◆ **Task description**
Reproduce the passage of the GiST fillfactor discussion from "IIRC, I've already" to "fillfactor?".

◆ **Source excerpt**
On Sat, Sep 1, 2018 at 6:03 PM Robert Haas <robertmhaas@gmail.com> wrote:

On Wed, Aug 29, 2018 at 4:32 AM, Kyotaro HORIGUCHI
<horiguchi.kyotaro@lab.ntt.co.jp> wrote:

After the attached patch applied, the above messages becomes as
follows. (And index can be built being a bit sparse by fill
factor.)

ERROR: index row size 8016 exceeds maximum 7333 for index "y_cube_idx"

I'm not sure why 277807bd9e didn't do that completely so I may be
missing something. Is there any thoughts?

It seems strange to me that we consider respecting the fillfactor to
be more important than letting the operation succeed. I would have
thought that the fillfactor would not apply when placing a tuple into
a completely empty page. The point of the setting is, of course, to
leave some free space available on the page for future tuples, but if
the tuples are big enough that only one fits in a page anyway, that's
pointless.

IIRC, I've already wrote that I think we don't need GiST fillfactor
parameter at all. As you pointed, the purpose of fillfactor parameter
is to leave some free space in the pages. That, in turn, allow us to
evade the flood of page splits, which may happen when you start
insertions into freshly build and perfectly packed index. But thats
makes sense only for index building algorithms, which can pack index
pages as tight as possible. Our B-tree build algorithm is one of such
alogirhtms: at first it sorts tuples and then packs them into pages as
tight as required. But GiST is another story: GiST index build in the
pretty same as insertion tuples one by one. Yes, we have some bulk
insert optimization for GiST, but it optimizes only IO and internally
still uses picksplit. So, GiST indexes are never perfectly packed
even with fillfactor = 100. Why should we bother setting lower
fillfactor?

◆ **Dataset records**
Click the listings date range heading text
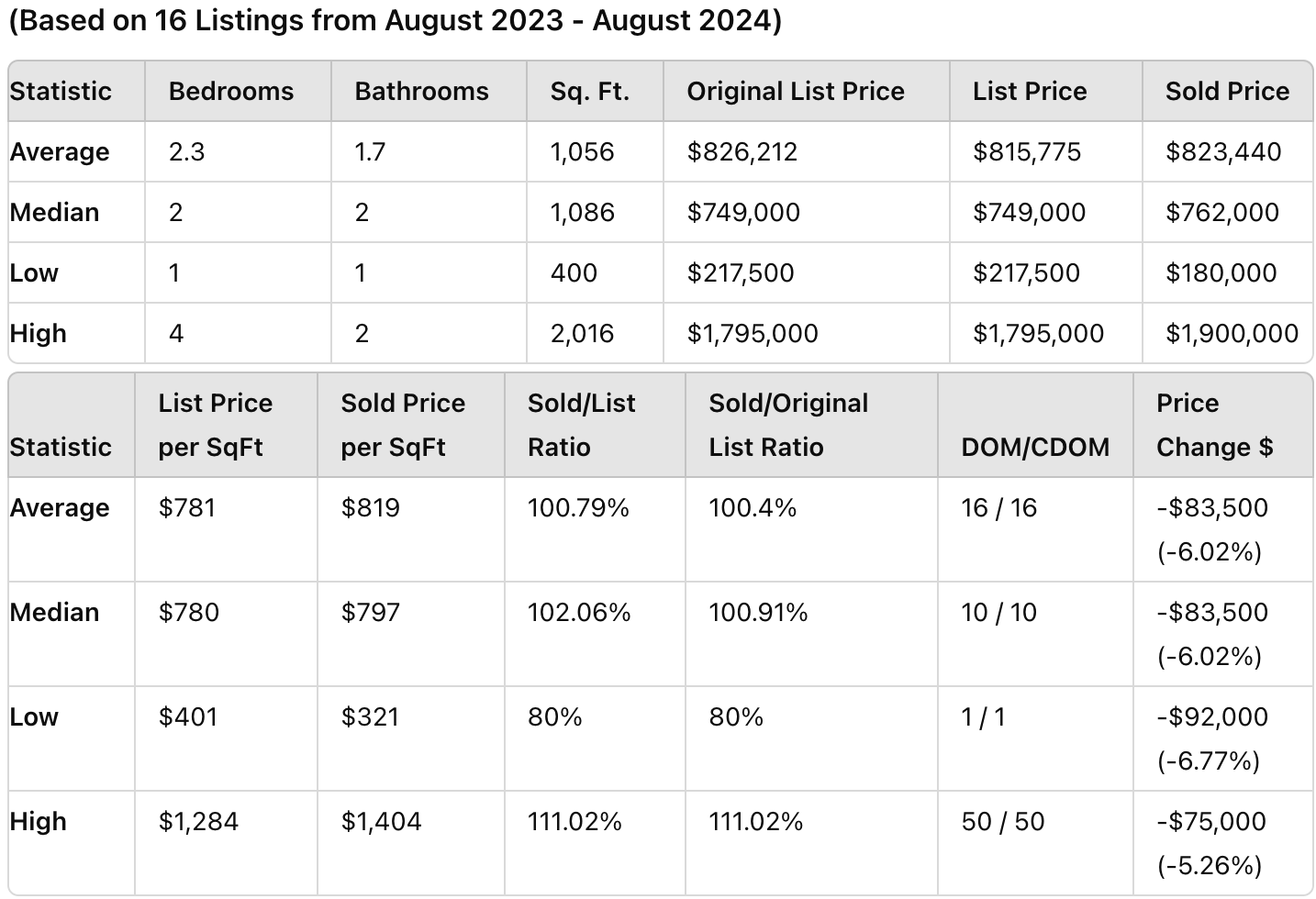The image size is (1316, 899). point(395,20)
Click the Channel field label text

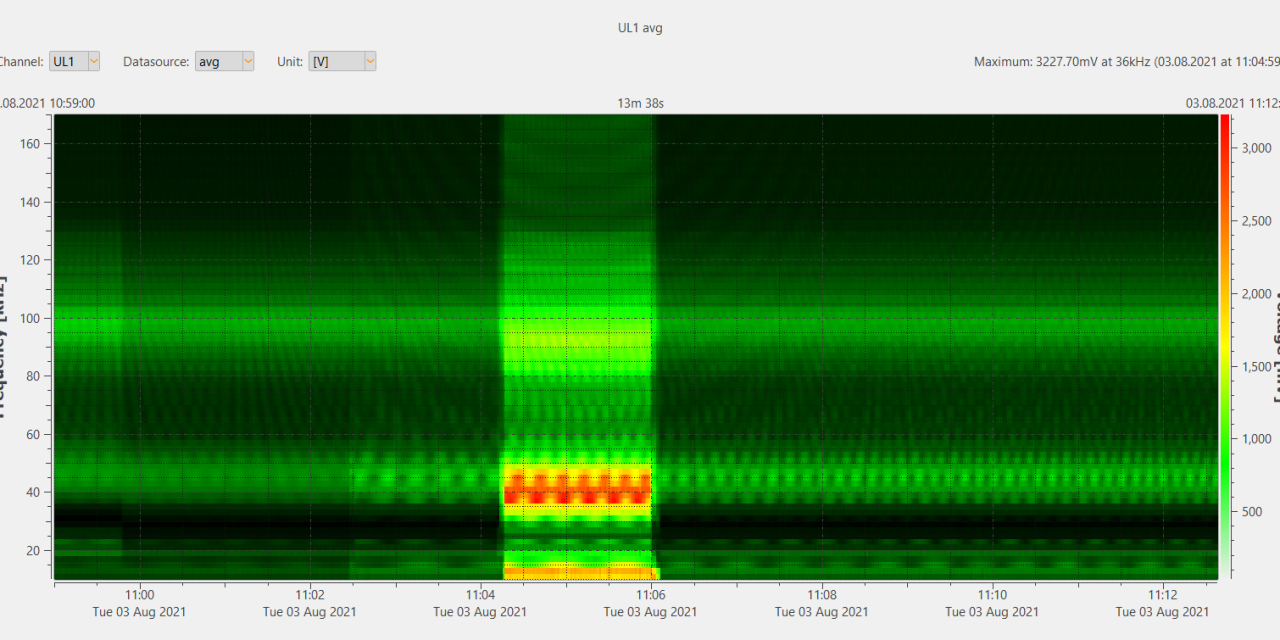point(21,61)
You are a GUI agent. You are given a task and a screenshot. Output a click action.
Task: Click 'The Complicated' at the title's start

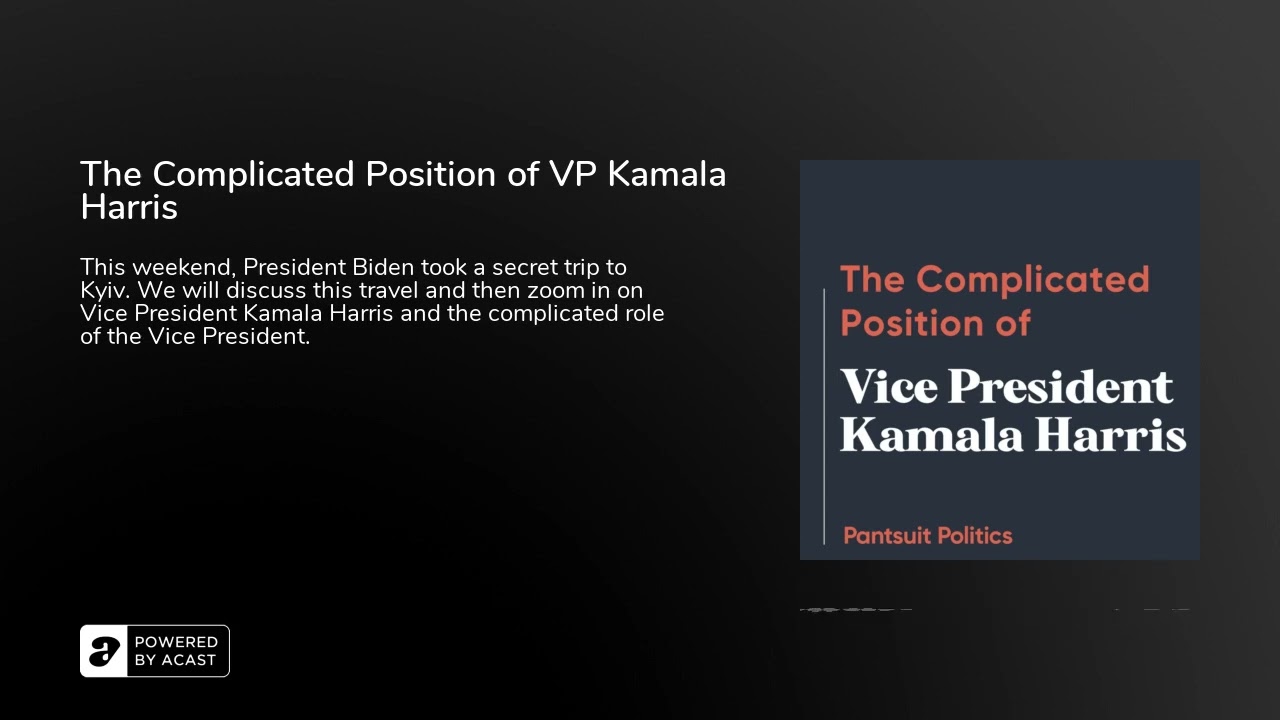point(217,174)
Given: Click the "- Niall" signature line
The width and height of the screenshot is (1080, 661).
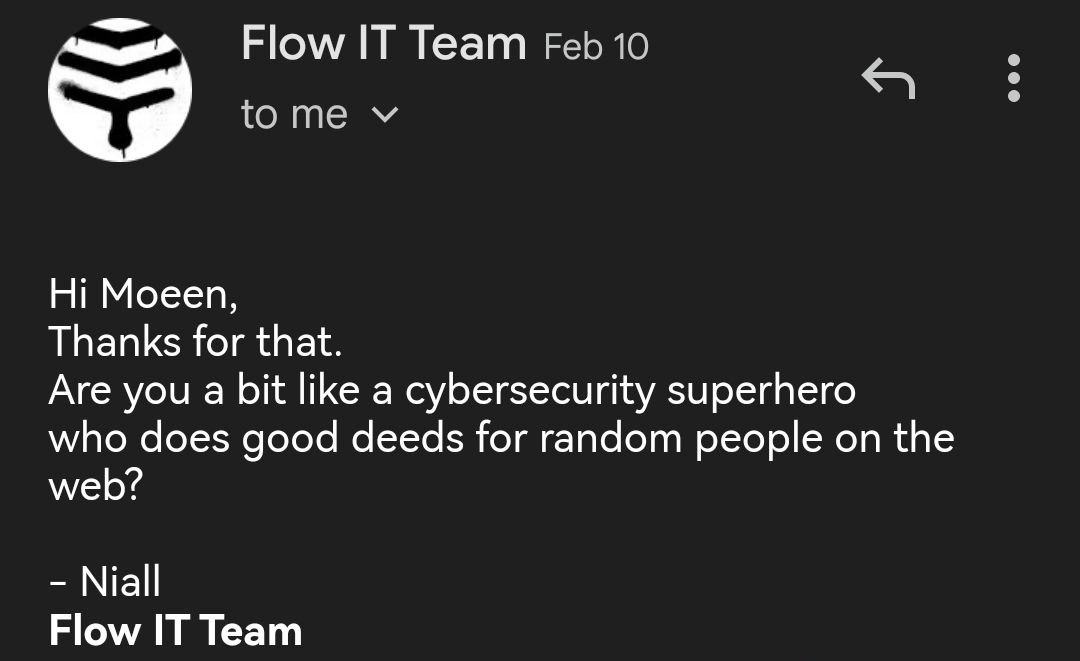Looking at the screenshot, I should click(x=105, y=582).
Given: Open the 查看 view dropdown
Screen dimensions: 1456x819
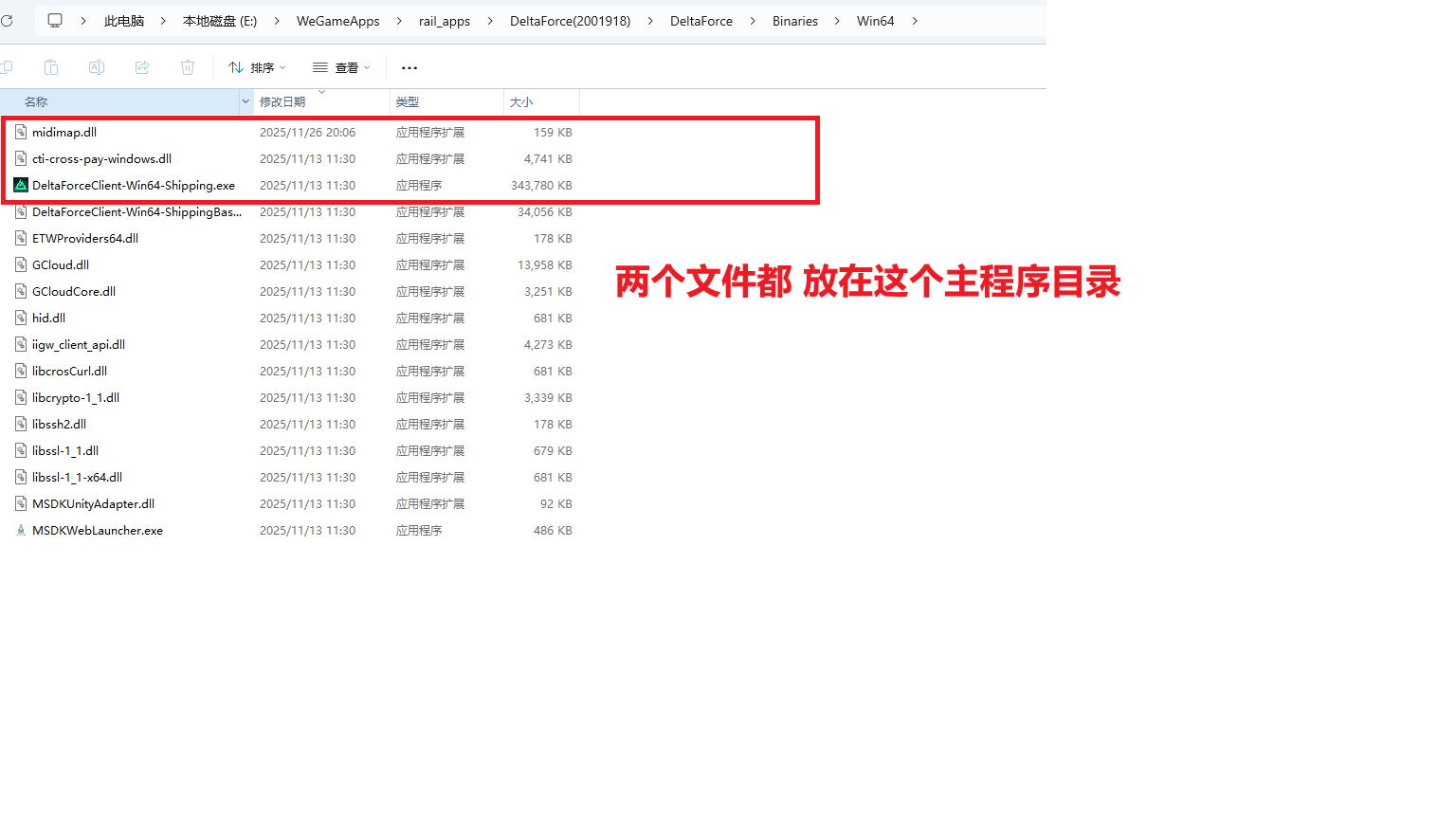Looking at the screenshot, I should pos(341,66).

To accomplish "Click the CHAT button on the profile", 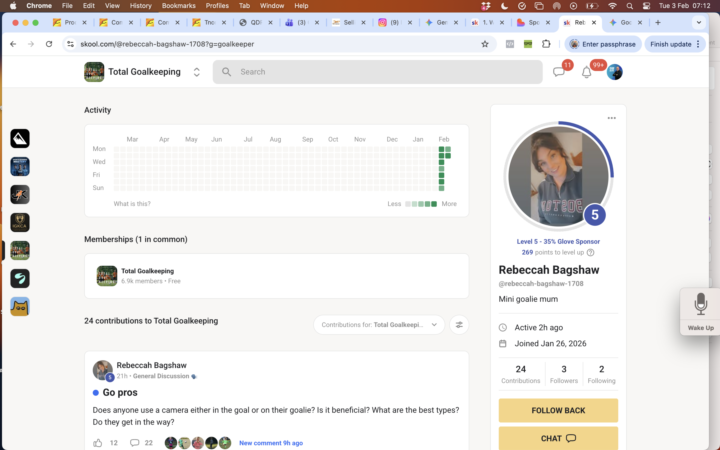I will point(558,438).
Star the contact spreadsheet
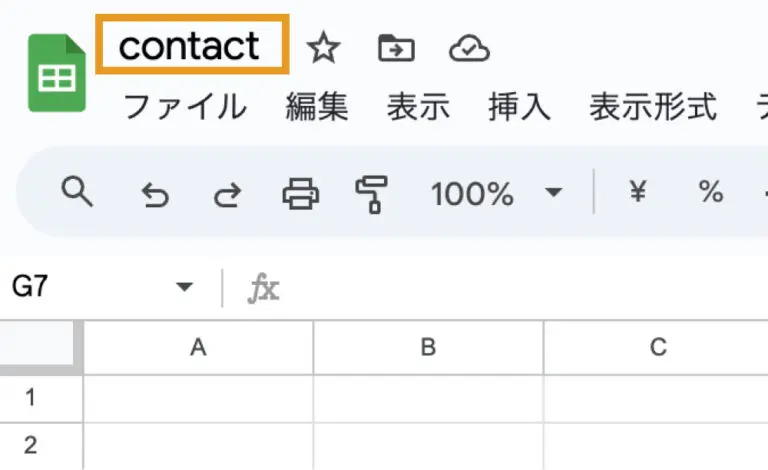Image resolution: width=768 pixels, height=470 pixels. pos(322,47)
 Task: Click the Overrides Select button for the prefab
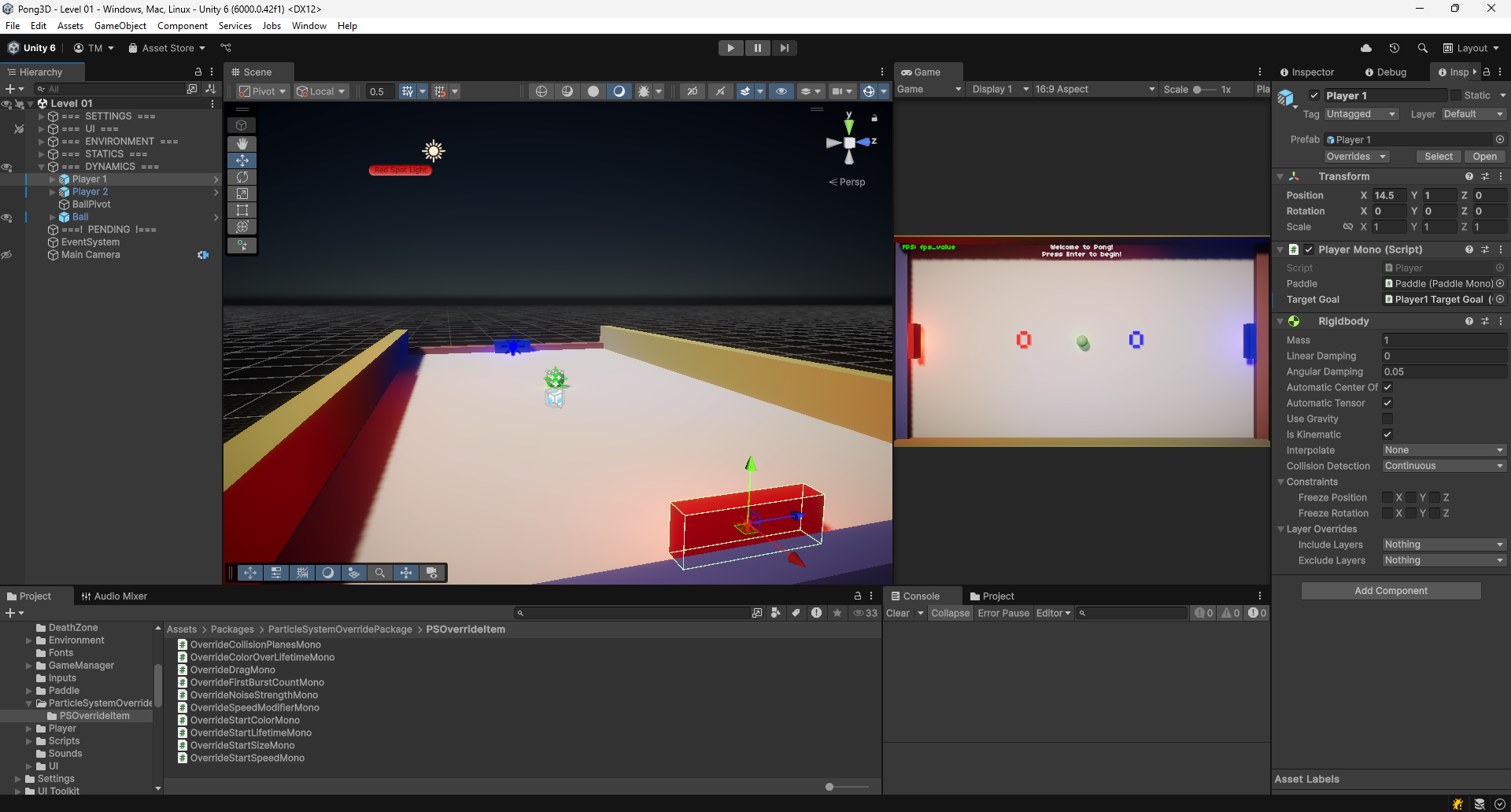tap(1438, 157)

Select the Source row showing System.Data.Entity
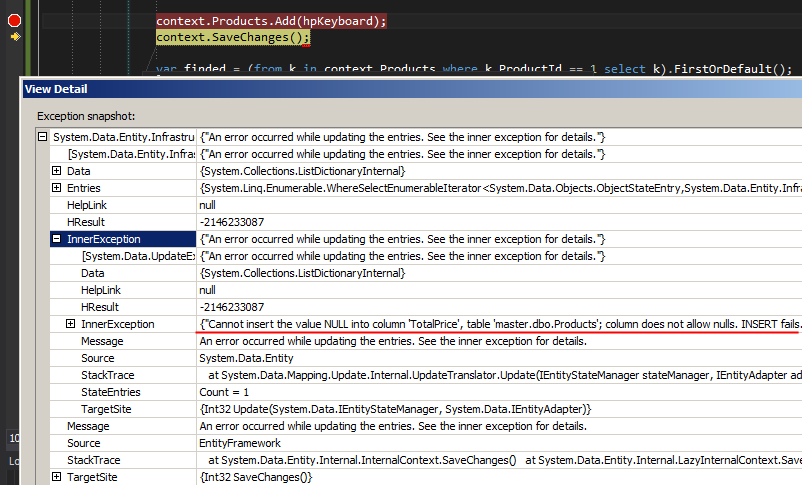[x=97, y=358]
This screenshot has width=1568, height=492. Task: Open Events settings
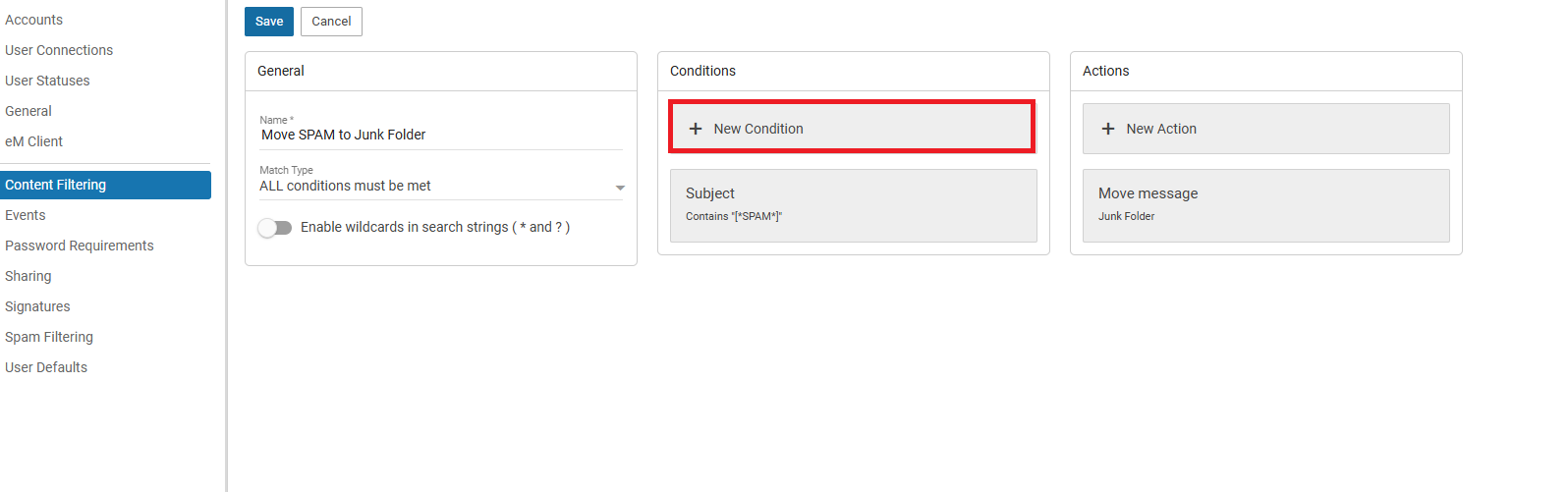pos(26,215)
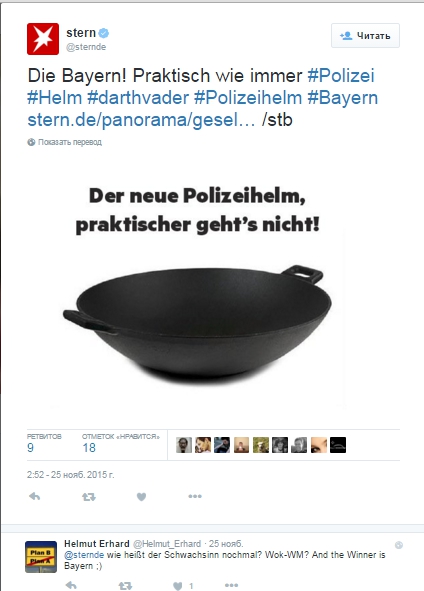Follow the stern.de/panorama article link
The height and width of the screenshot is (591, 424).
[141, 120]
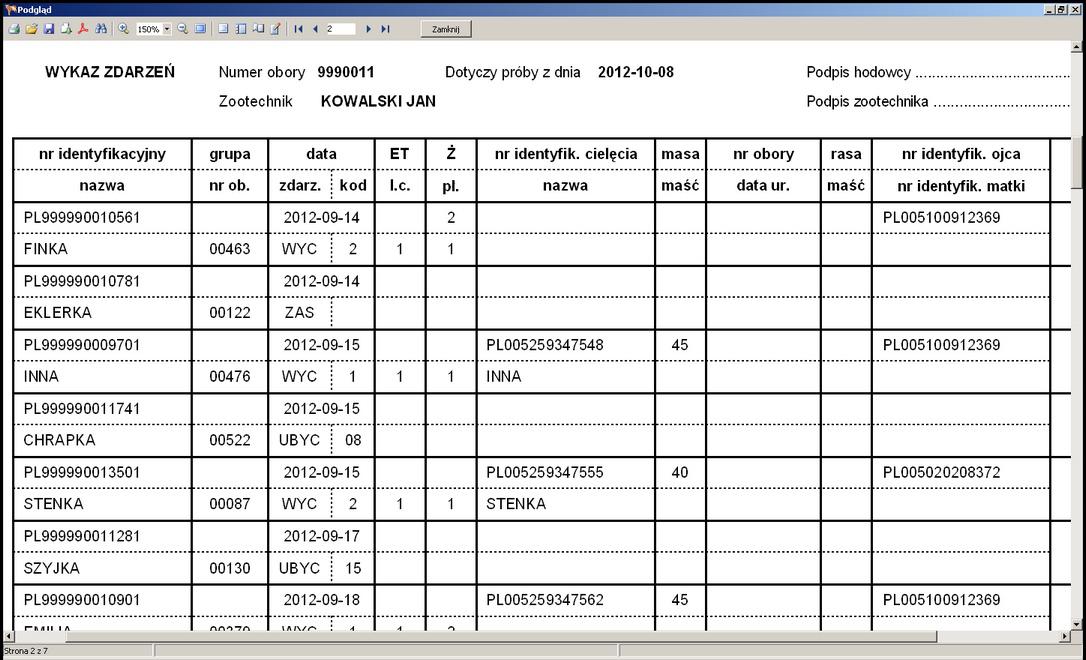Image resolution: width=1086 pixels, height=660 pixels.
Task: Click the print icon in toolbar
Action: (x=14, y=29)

◆ **Finished exercise**
IIRC, I've already wrote that I think we don't need GiST fillfactor
parameter at all. As you pointed, the purpose of fillfactor parameter
is to leave some free space in the pages. That, in turn, allow us to
evade the flood of page splits, which may happen when you start
insertions into freshly build and perfectly packed index. But thats
makes sense only for index building algorithms, which can pack index
pages as tight as possible. Our B-tree build algorithm is one of such
alogirhtms: at first it sorts tuples and then packs them into pages as
tight as required. But GiST is another story: GiST index build in the
pretty same as insertion tuples one by one. Yes, we have some bulk
insert optimization for GiST, but it optimizes only IO and internally
still uses picksplit. So, GiST indexes are never perfectly packed
even with fillfactor = 100. Why should we bother setting lower
fillfactor?